Tyler Josephson’s lab sits off a main corridor in the department of chemical, biochemical and environmental engineering at UMBC. Open the door, though, and you’ll see nary a beaker, chemical closet, or lab coat. Inside, a few computers sit on tables. You might see equations scrawled on the white board or a few students poring over lines of code.
Using this modest setup, Josephson has launched an ambitious project to equip computers to make scientific discoveries—starting in the realm of chemistry. This March he won a prestigious NSF CAREER award to advance the project.
The goal of the work is ultimately to speed up the process of science, which should in turn give humanity new knowledge and tools to face down big challenges such as climate change and environmental degradation.
As Josephson and his students dive into the work, they are bringing together techniques from across mathematics, computer science, and chemical engineering. Their first step is to translate chemical theories into a rigorous mathematical language that a computer can understand.
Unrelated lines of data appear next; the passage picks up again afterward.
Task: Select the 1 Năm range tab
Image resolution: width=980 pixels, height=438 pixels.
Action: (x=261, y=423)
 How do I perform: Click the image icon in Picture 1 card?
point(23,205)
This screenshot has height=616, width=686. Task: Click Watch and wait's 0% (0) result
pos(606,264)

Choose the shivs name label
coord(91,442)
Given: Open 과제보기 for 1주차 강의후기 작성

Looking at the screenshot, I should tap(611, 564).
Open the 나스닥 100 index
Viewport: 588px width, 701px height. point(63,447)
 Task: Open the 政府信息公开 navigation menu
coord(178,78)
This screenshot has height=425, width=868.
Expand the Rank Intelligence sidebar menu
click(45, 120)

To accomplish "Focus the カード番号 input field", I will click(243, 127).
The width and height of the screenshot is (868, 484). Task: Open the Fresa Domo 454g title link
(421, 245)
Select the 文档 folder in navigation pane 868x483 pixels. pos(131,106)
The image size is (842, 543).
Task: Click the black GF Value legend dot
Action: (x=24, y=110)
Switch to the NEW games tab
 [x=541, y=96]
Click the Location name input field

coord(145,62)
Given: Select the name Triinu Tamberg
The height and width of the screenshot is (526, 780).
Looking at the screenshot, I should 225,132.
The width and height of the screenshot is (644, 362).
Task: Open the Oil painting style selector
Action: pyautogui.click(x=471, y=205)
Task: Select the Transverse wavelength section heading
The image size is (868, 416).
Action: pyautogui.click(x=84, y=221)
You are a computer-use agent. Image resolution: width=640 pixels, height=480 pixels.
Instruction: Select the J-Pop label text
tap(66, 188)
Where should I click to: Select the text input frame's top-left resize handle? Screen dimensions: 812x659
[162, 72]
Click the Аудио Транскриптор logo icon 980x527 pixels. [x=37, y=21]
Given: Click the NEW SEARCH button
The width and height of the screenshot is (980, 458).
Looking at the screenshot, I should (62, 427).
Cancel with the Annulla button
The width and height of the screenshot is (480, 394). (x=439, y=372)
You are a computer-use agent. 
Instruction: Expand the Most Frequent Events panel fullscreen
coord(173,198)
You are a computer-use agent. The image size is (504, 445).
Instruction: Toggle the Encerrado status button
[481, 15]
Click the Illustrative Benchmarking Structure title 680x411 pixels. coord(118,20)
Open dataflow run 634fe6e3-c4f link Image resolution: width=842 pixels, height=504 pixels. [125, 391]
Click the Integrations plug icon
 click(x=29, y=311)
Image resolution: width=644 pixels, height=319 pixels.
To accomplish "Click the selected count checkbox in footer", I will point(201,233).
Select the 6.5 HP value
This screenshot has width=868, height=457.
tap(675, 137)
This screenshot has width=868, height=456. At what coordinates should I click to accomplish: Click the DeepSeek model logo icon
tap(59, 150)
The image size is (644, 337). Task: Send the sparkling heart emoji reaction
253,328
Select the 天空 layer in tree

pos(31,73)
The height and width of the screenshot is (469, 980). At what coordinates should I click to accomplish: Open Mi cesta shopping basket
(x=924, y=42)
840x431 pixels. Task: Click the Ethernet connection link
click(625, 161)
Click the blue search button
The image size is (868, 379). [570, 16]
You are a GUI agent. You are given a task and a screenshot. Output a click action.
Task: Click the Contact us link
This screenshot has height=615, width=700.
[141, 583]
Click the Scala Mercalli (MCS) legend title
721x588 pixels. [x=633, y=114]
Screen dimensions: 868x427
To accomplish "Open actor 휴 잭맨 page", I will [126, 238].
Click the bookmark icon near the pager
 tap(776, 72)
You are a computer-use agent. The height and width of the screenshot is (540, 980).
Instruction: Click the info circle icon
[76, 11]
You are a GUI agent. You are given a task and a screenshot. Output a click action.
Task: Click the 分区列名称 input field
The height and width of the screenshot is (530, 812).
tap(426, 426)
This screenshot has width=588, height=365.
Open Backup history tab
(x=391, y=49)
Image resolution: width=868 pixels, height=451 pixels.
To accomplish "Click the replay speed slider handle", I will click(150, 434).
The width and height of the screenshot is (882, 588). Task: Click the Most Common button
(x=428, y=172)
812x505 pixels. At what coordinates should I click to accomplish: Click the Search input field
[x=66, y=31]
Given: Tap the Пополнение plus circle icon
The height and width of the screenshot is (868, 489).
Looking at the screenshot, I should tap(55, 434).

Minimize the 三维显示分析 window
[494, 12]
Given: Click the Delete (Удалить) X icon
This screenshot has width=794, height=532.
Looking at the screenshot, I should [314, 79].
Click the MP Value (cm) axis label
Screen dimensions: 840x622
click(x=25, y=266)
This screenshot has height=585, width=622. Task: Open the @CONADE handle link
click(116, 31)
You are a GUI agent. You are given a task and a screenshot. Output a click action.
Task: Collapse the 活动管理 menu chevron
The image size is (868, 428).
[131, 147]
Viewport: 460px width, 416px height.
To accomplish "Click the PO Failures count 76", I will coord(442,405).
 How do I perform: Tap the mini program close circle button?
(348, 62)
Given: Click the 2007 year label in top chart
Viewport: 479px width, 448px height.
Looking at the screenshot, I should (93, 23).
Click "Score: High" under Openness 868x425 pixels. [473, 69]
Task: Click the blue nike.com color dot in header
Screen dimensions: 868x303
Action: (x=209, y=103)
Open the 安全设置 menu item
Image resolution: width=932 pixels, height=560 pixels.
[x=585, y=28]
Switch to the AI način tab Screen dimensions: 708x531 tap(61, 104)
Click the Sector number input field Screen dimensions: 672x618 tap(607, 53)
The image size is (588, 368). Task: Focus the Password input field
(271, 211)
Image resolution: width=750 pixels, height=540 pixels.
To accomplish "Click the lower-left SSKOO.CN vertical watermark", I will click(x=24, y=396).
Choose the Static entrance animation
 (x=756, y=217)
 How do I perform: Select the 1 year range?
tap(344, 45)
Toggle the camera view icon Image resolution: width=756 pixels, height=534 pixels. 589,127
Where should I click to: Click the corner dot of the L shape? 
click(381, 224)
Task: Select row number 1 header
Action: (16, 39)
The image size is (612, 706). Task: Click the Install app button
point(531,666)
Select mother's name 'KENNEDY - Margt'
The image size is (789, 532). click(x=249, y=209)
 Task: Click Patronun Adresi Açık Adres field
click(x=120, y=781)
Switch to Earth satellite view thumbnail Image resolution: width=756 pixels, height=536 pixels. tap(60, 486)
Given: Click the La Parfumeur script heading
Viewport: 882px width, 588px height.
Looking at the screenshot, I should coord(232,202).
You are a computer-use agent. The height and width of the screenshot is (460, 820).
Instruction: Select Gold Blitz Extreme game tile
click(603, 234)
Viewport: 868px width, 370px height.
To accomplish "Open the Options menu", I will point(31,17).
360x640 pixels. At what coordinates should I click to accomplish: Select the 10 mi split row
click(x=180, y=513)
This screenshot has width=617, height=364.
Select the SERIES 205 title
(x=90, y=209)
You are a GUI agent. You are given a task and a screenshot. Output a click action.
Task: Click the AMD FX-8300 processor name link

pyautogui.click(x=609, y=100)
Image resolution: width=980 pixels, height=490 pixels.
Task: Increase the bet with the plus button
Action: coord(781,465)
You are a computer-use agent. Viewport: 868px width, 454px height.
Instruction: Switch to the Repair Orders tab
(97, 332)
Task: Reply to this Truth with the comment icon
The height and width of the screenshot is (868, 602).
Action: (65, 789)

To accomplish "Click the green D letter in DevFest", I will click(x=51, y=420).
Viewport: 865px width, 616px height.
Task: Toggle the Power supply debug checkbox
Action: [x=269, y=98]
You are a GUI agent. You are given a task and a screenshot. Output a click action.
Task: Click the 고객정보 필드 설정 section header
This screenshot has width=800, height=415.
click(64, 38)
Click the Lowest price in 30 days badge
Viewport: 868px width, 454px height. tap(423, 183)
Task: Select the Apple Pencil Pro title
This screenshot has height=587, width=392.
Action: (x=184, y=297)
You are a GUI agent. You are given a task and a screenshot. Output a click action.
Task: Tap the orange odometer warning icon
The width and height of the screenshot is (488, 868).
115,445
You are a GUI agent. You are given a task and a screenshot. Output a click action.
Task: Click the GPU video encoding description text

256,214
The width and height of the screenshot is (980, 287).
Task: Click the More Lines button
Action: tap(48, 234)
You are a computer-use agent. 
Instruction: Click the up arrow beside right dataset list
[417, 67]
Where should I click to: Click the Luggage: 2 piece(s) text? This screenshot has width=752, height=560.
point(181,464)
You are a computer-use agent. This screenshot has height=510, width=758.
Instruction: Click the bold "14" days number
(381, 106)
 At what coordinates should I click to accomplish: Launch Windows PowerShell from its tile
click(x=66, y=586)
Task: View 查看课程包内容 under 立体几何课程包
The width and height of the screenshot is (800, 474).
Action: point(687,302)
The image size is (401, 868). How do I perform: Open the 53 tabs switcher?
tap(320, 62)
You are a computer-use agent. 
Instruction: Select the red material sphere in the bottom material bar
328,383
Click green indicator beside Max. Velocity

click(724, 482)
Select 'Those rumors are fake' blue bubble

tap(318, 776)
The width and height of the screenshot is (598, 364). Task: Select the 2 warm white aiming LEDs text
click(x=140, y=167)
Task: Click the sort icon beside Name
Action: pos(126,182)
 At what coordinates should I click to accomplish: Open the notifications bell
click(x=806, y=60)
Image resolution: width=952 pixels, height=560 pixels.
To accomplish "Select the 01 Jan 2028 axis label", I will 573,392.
Math as the language of science
In 1623, the Italian natural philosopher Galileo Galilei wrote an essay in which he described nature as a book written in “the language of mathematics.” Many scientists since have puzzled over the mysterious power of math to describe physical phenomena.
Josephson and his students are tapping into this power. They are using a tool developed by researchers at Microsoft called the Lean theorem prover. Lean is both a computer language and a program for checking each step of a rigorous mathematical proof.
“Formal proofs, which are verified by a computer, differ from the informal, handwritten versions often used by scientists,” says Josephson. Informal proofs are easier to write, but they usually skip logical steps, assuming a human reader will have the knowledge and skill to follow along. This means that errors can creep in undetected.
On the other hand, if a proof has been written and checked in Lean, it is guaranteed to be correct as long as the stated assumptions are true.
A community of Lean programmers
Lean has a dedicated community of volunteer developers who have built a large library of mathematical proofs, each of which can then serve as a building block for more complicated proofs. They aim to digitize mathematics, starting with the entirety of the undergraduate math curriculum, which will lay the foundation for formal proofs in advanced modern mathematics.
Josephson plans to build a similar library with formally correct derivations in science and engineering, starting with chemical concepts such as the thermodynamic behavior of gases and of molecules sticking and unsticking from surfaces.
He and his students describe their approach in a first paper on the subject, and are in the process of submitting it to journals.
The power of the work will multiply as more of the foundations of science are translated into Lean, so a large part of the team’s work will also be to recruit, inspire, and train fellow proof creators. They will hold workshops to showcase Lean for scientists and engineers, and they plan to create fun and educational games that will teach Lean-programming skills to newcomers.
“I’m really excited to share this tool with students and the scientific community,” Josephson says.
Building better scientific computing tools
Josephson’s goal to formally verify scientific theories isn’t just an intellectual exercise—it’s a means of building better tools for better science. One such tool he plans to create with NSF CAREER award support is Lean-based computer software that can simulate the behavior of molecules under a range of conditions.
Scientists often use such software to test theories as an alternative to physical experiments. It can be easier to run simulations of reactions on a computer, for example, than to mix real chemicals again and again, and some molecular phenomena may happen so fast, or under such extreme conditions, that current experimental tools cannot capture them.
However, bugs can mar the performance of the software. For example, starting in 2011, a hidden coding error fueled a seven-year “war over supercooled water,” in which two scientific groups disagreed about what happens to ultrapure water when it is cooled significantly below the freezing point of normal water, and then suddenly crystallizes.
Code written in Lean is unique from that written in the programming languages commonly used in scientific computing, since it can be provably free of such math errors, Josephson says.
As more scientists and engineers learn to write code and proofs in Lean, others will be able to write bug-free software for applications as diverse as weather forecasting, drug discovery, and predicting material performance.
“AI scientists” who reason on their own
Ultimately, Josephson hopes to use a Lean-based library of scientific knowledge to train computers as fellow scientists. For example, large language models, such as the recently popularized ChatGPT, might be trained on a library of scientific proofs and gain the ability to “autocomplete” proofs on their own, translate informal proofs from the literature into formal ones, and even discover entirely new scientific theories, which could then be checked for correctness by Lean.
A tool like this might revolutionize science. In Galileo’s time, a single person could master large portions of human scientific knowledge, but now scientists usually go to school for decades to become experts in a tiny subfield, Josephson says.
AI scientists capable of digesting a database of thousands of scientific proofs in multiple disciplines might draw connections across them to reveal new discoveries. “Such a tool could lead to an AI-powered Renaissance in interdisciplinary scientific discovery,” says Josephson.
While such lofty goals remain in the future, Josephson and his students are energized by the possibilities. As they embark on an exciting scientific journey, they are thrilled to bring as many people as possible along on the ride.